Also, pretty sure I saw a recent news article predicting a rise in GDDR6 prices. That might impact the supply of RTX 5050's. So, maybe RTX 5060 is there as a hedge against that.
They've made so many anti-consumer moves what I think the 5050 exists for when the 5060 Super comes out. The way I see it there's no chance of nvidia charging less for more VRAM even though the performance should be the same (maybe a tiny TDP bump) so I could see a 5060 Super being ~$320 and them discontinuing the 5060. Then if they're able to keep the 5050 priced around $250 it's a "better" value than today.
 
Funny thing is how this thread is an exercise that will be repeated again in the future because people believe "8GB VRAM is all you will ever need"..... and probably at the time believed "2GB VRAM is all you will ever need".......
 
They've made so many anti-consumer moves what I think the 5050 exists for when the 5060 Super comes out.

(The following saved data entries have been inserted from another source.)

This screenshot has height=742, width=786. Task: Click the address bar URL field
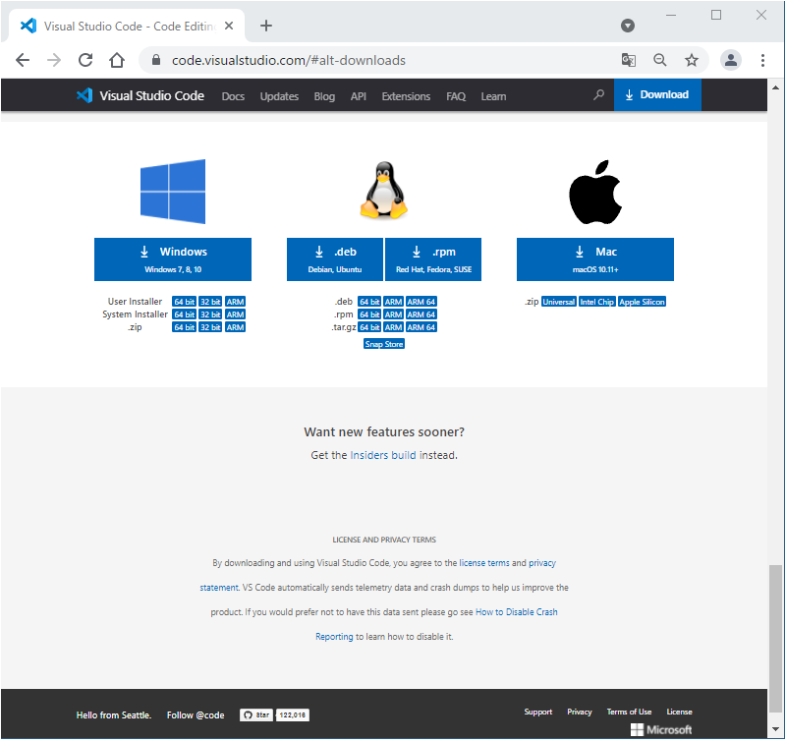pos(383,60)
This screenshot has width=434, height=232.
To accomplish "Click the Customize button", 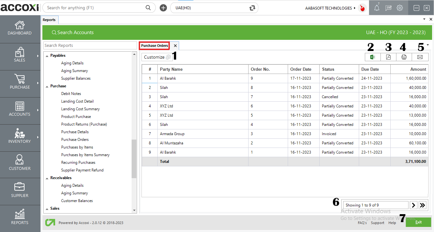I will tap(157, 57).
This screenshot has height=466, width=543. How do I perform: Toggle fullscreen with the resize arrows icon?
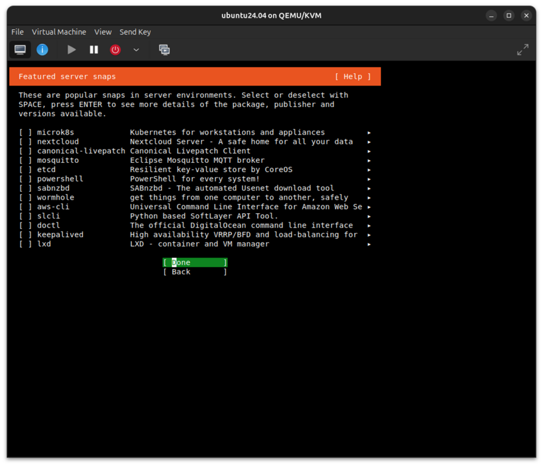tap(522, 50)
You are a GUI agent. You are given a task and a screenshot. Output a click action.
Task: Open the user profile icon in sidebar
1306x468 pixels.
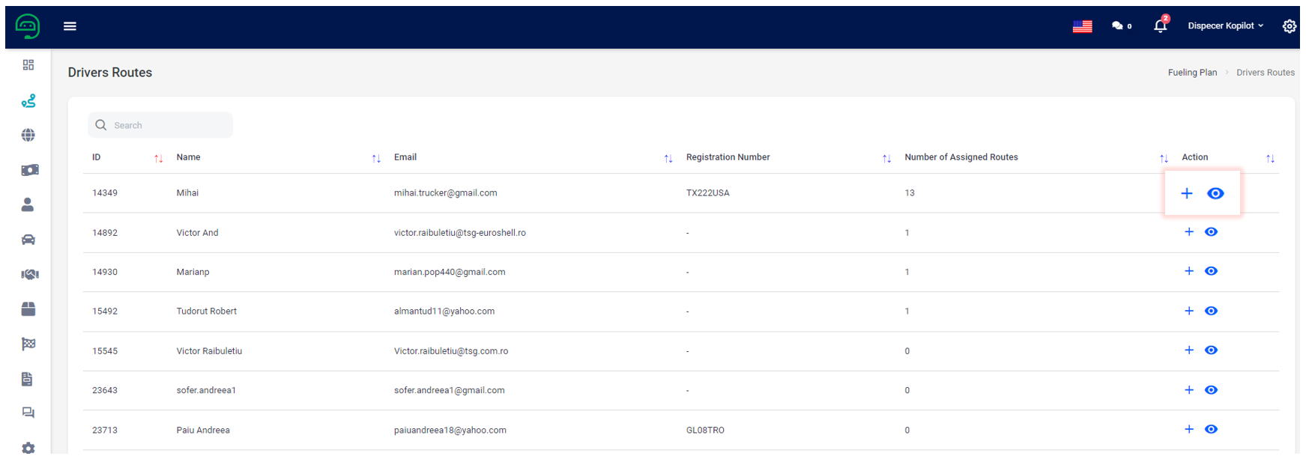28,204
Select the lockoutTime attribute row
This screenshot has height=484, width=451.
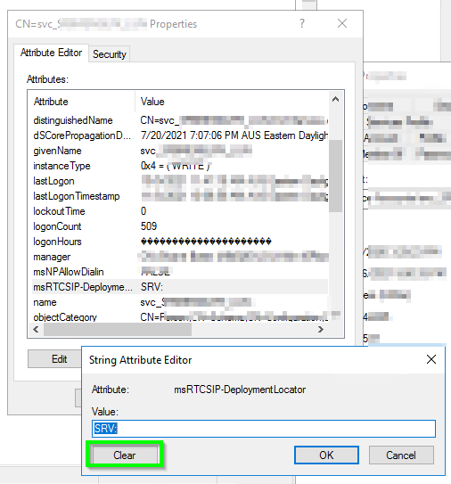pos(180,211)
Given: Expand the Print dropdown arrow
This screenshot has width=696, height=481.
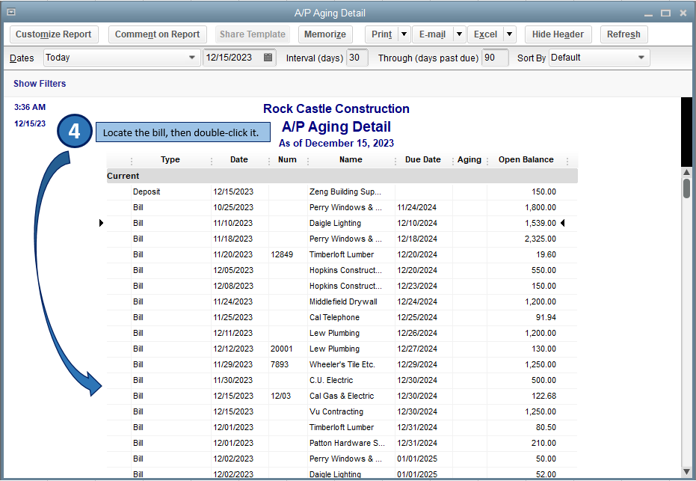Looking at the screenshot, I should [x=404, y=34].
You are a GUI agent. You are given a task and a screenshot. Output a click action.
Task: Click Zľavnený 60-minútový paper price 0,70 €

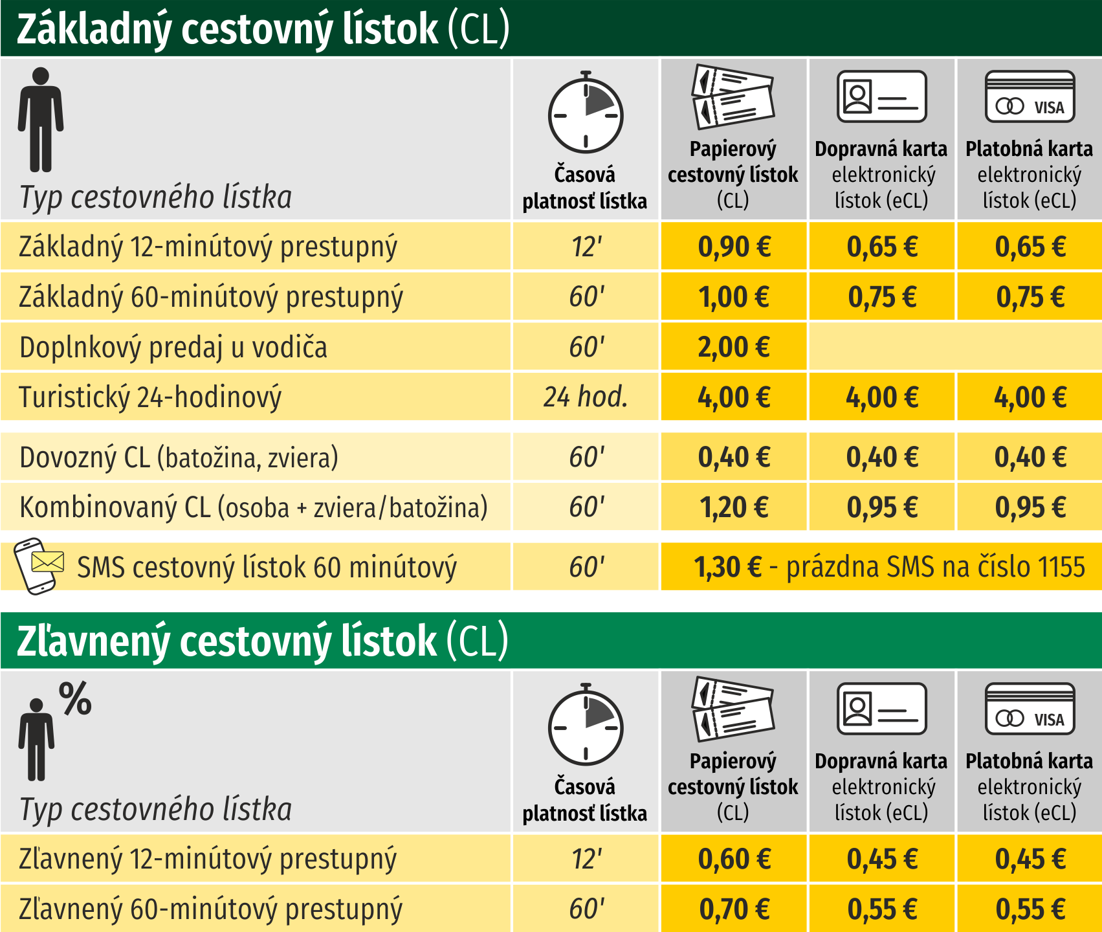[734, 909]
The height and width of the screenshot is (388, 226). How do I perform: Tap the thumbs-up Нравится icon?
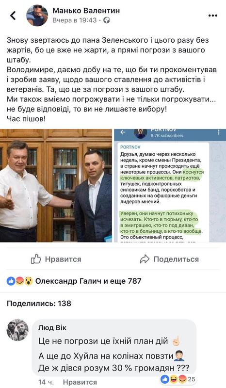point(36,259)
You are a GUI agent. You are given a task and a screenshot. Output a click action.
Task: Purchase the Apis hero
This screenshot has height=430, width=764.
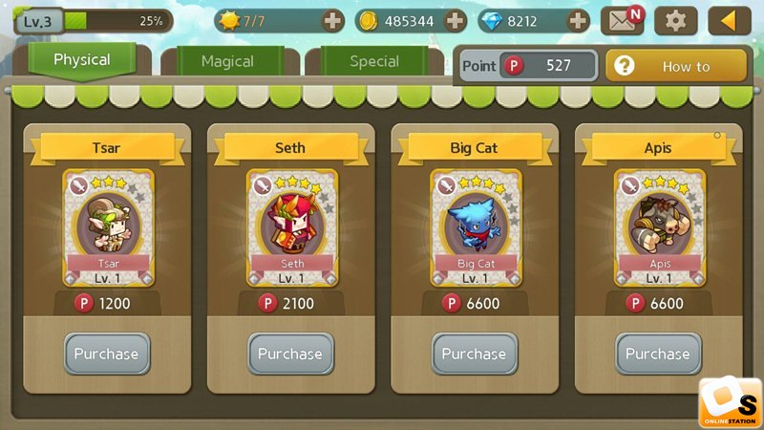[x=658, y=354]
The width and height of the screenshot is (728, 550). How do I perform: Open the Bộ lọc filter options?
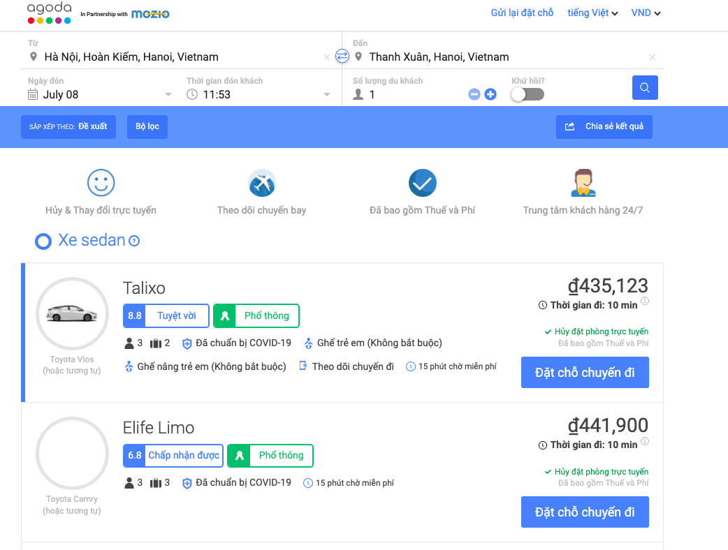(x=147, y=127)

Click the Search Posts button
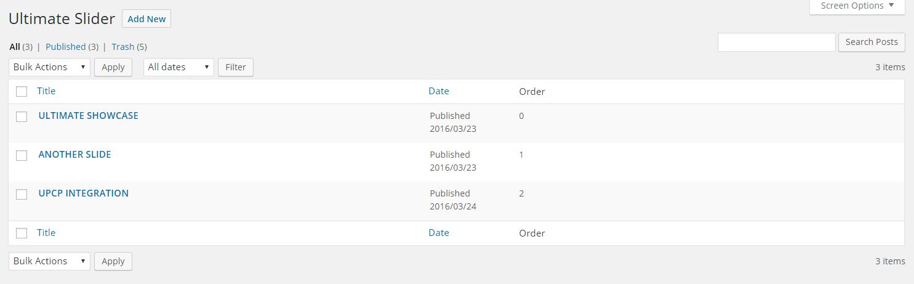872,42
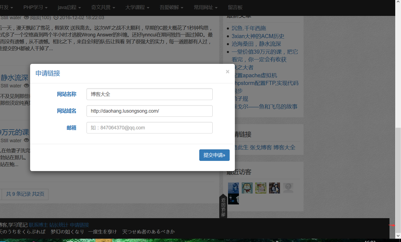Click the penguin cartoon visitor avatar

point(247,188)
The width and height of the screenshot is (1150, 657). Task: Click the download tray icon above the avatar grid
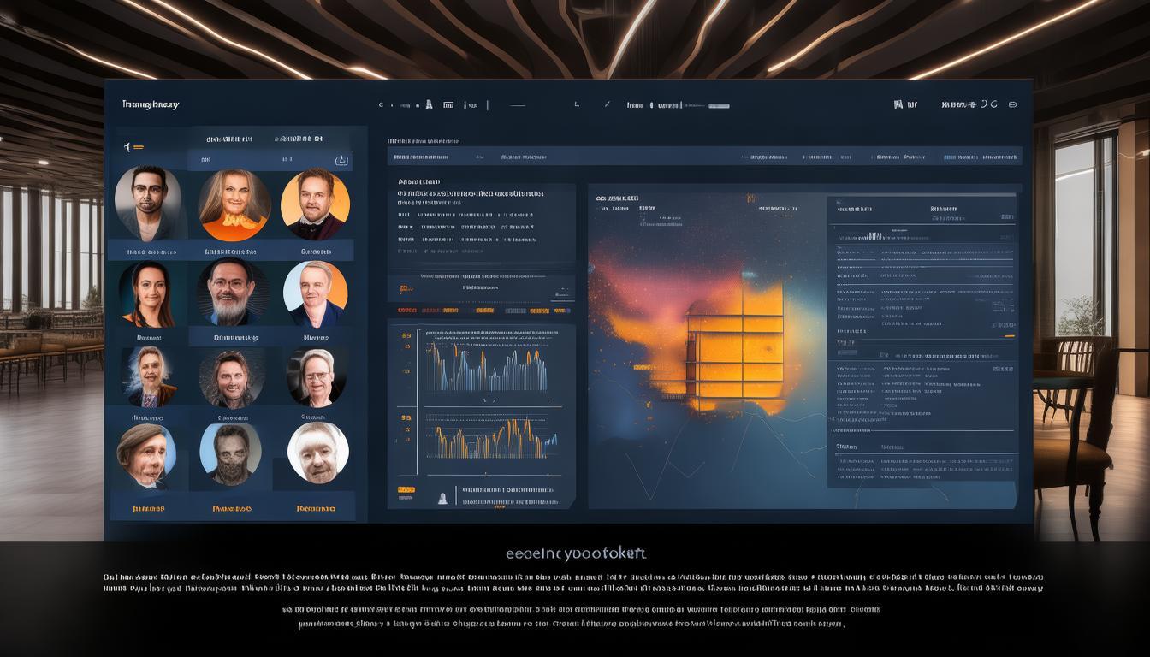click(x=341, y=160)
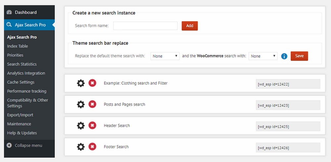Open settings gear for Clothing search and Filter
331x162 pixels.
point(81,83)
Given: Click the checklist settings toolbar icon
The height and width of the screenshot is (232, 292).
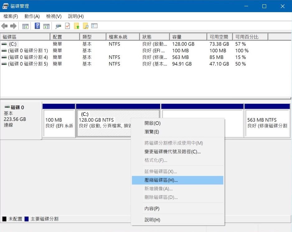Looking at the screenshot, I should click(94, 26).
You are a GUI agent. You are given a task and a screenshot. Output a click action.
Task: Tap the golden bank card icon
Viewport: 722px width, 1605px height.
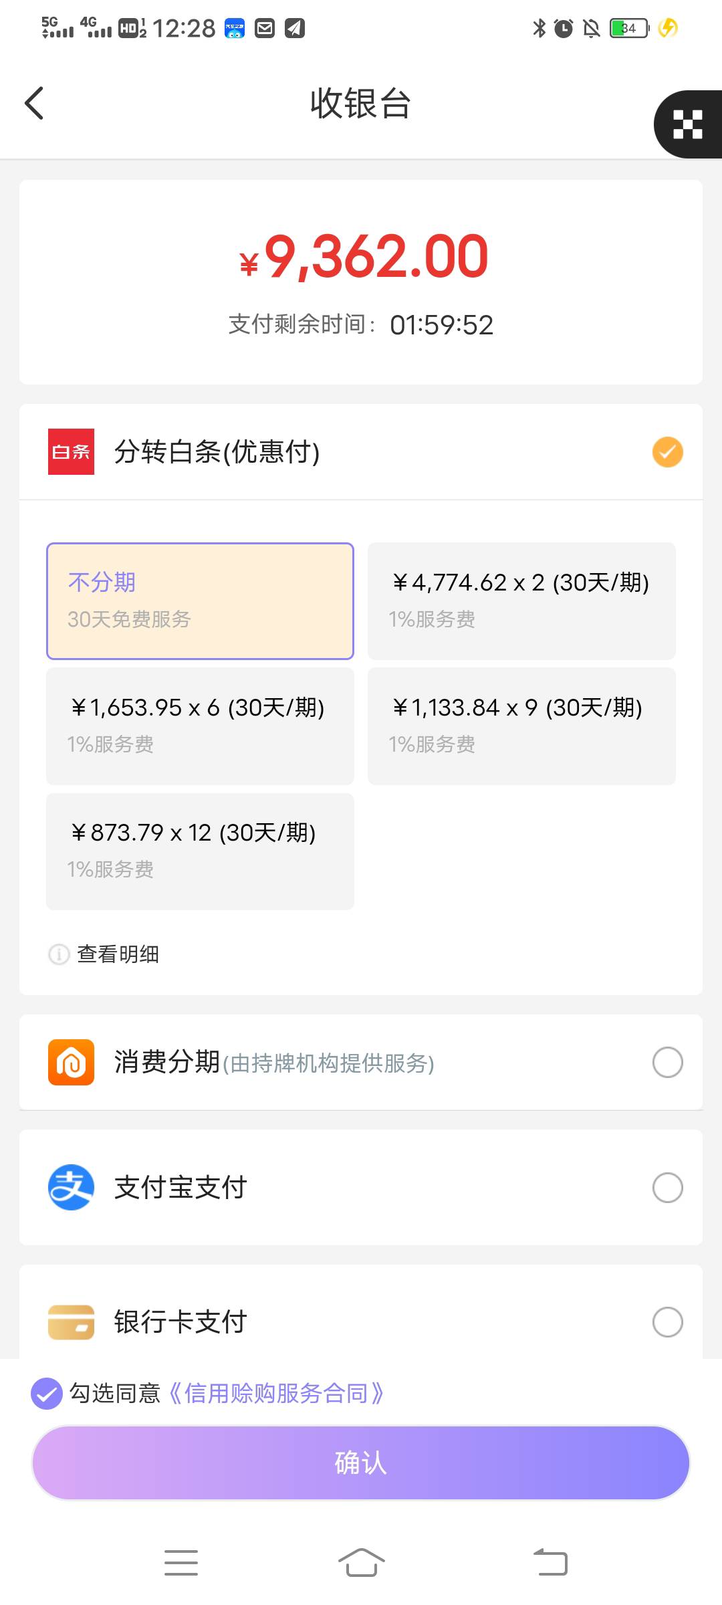coord(71,1321)
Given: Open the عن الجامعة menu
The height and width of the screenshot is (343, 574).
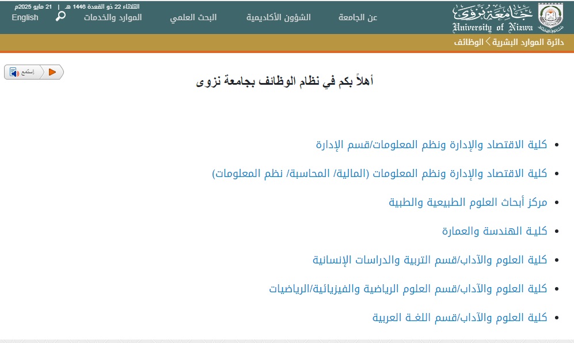Looking at the screenshot, I should 358,17.
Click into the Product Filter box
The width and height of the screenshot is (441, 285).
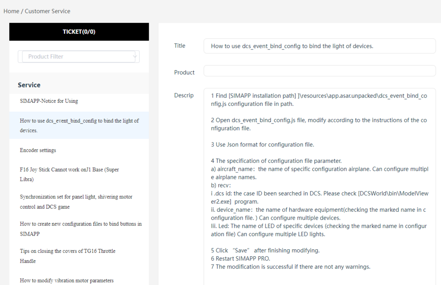[x=75, y=56]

The way I see it there's no chance of nvidia charging less for more VRAM even though the performance should be the same (maybe a tiny TDP bump) so I could see a 5060 Super being ~$320 and them discontinuing the 5060. Then if they're able to keep the 5050 priced around $250 it's a "better" value than today.
Ignoring the costs of the hardware which itself is a case of the consumer gets assumed..... and ignoring the shuffle games they play with the names of the tiers. People are stupid and keep buying regardless because of the catharsis involved in overspending, frogs loving the heating water personified.

The pattern is clear for each generation, the highest end card is for enthusiasts who have no problem dealing with issues, the lowest end card is exploitation because it will barely last for any length of time. The only difference now is the mid level has become vague.

This is true for everyone but Nvidia is the most guilty here. Garbage and overly expensive hardware exists because someone will buy it.... otherwise a lot of laptops would not exist.

Frankly I am kinda impressed that some people still use 1030's.....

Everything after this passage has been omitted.